I can ignore the knot in my stomach if I want to. In fact, ignoring it is the easiest thing to do, as any psychologist will tell you. Even writing about it is the emotional equivalent of poking at a beehive: do it too much, and they will all spill out in an angry swarm and overwealm you. Running away is not an option. It will be painful. It may even be fatal.

And you can't just spray the whole thing with pesticide. As any ecologist will tell you, that's bad for the entire ecosystem: the world needs its bees. No, the best way to untangle the knot is to coax these bees out one by one with their own honey.

"What are you afraid of?"

A dozen of them buzz out of the knot. A couple sting, but the hurt is bearable. The knot is smaller, a little lighter.

"Why are you afraid of that?"

A couple more. Or several hundred, depending on what your reasons are. You don't have to say it all at once. You can start with a sentence, and then another, and when it gets too painful you stop and throw up your walls again while you heal.

You work through the pain, one sting at a time. Your pain tolerance builds up, and you can let out a couple, then a few more, a dozen.

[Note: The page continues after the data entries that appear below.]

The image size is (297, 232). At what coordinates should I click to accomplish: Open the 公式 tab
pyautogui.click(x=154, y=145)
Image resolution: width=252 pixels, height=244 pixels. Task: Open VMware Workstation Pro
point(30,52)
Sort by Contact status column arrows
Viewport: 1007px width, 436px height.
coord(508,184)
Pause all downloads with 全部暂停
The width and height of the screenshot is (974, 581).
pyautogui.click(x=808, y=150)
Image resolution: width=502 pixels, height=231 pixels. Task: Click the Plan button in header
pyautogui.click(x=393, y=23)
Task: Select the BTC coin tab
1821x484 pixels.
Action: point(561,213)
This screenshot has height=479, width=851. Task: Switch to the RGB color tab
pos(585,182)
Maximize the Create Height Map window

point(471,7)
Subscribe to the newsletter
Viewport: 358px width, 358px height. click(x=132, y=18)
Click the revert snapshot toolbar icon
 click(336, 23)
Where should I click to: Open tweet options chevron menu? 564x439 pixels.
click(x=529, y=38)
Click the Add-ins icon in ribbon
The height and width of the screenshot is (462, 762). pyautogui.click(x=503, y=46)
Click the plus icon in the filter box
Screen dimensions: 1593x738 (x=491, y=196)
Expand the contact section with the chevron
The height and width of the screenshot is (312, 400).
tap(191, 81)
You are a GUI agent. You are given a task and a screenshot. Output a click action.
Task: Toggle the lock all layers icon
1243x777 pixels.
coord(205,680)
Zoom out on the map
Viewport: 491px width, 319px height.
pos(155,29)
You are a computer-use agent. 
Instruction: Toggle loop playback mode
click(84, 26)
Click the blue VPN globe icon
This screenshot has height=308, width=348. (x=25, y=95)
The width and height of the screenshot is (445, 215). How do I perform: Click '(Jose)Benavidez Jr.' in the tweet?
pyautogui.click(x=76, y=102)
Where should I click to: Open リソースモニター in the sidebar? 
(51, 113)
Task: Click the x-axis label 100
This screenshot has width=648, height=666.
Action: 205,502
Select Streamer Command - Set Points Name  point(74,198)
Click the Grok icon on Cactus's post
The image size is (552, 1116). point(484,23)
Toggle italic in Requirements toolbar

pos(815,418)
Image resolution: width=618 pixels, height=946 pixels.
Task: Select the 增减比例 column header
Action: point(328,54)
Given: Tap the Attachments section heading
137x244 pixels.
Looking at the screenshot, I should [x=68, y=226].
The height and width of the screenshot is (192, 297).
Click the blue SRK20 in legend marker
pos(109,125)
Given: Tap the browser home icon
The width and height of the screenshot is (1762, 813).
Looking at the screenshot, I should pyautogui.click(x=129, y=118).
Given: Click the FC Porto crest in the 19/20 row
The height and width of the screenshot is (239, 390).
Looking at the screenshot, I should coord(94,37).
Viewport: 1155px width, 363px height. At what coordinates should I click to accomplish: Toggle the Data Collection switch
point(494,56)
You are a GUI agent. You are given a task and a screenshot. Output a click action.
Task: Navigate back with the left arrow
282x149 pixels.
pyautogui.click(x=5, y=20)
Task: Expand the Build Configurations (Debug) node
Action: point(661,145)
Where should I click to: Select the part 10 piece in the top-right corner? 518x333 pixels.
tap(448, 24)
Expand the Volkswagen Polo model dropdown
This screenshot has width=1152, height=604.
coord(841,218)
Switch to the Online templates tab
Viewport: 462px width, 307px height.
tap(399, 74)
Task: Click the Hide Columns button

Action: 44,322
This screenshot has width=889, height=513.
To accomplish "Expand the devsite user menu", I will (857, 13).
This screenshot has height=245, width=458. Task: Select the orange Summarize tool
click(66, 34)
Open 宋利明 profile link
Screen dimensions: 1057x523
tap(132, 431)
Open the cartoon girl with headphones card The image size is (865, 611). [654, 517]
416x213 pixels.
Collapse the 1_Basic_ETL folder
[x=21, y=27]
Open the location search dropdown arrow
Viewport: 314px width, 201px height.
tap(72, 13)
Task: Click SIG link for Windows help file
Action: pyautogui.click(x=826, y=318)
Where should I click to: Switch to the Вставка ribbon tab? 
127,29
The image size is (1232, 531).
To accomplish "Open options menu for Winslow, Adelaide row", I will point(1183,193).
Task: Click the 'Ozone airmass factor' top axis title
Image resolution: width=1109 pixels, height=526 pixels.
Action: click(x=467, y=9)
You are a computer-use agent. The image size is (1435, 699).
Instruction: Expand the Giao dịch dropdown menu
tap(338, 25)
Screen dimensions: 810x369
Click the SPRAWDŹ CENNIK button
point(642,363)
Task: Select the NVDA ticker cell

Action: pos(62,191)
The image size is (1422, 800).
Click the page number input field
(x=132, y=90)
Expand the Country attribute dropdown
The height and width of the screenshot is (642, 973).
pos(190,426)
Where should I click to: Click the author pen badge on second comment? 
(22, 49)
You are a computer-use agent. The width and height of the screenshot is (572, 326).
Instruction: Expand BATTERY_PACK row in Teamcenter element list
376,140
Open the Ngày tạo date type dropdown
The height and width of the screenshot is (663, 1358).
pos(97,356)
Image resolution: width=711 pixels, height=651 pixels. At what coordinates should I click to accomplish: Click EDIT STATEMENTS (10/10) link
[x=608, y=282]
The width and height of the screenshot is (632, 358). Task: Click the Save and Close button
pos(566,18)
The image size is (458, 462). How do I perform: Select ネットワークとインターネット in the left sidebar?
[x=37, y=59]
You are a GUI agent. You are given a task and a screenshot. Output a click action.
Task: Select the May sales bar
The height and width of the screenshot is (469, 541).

And little by little, she gives you an entirely different world view, one that makes even the bees stop in their tracks. They stare at you, scratch their tiny heads, and say in their tiny buzzy voices, "Why the hell didn't we think of that?"

And you feel amazed and relieved and a little bit stupid. 

Of course, that's not the end of it. You still need to get rid of that reflex you have of hitting all the buzzy insects that cross your path. The road is long, and it takes work. But once you're there, you realize it's worth it. The bees buzz about their business, making the world more colourful, and once you're part of the hive, they won't sting you any more.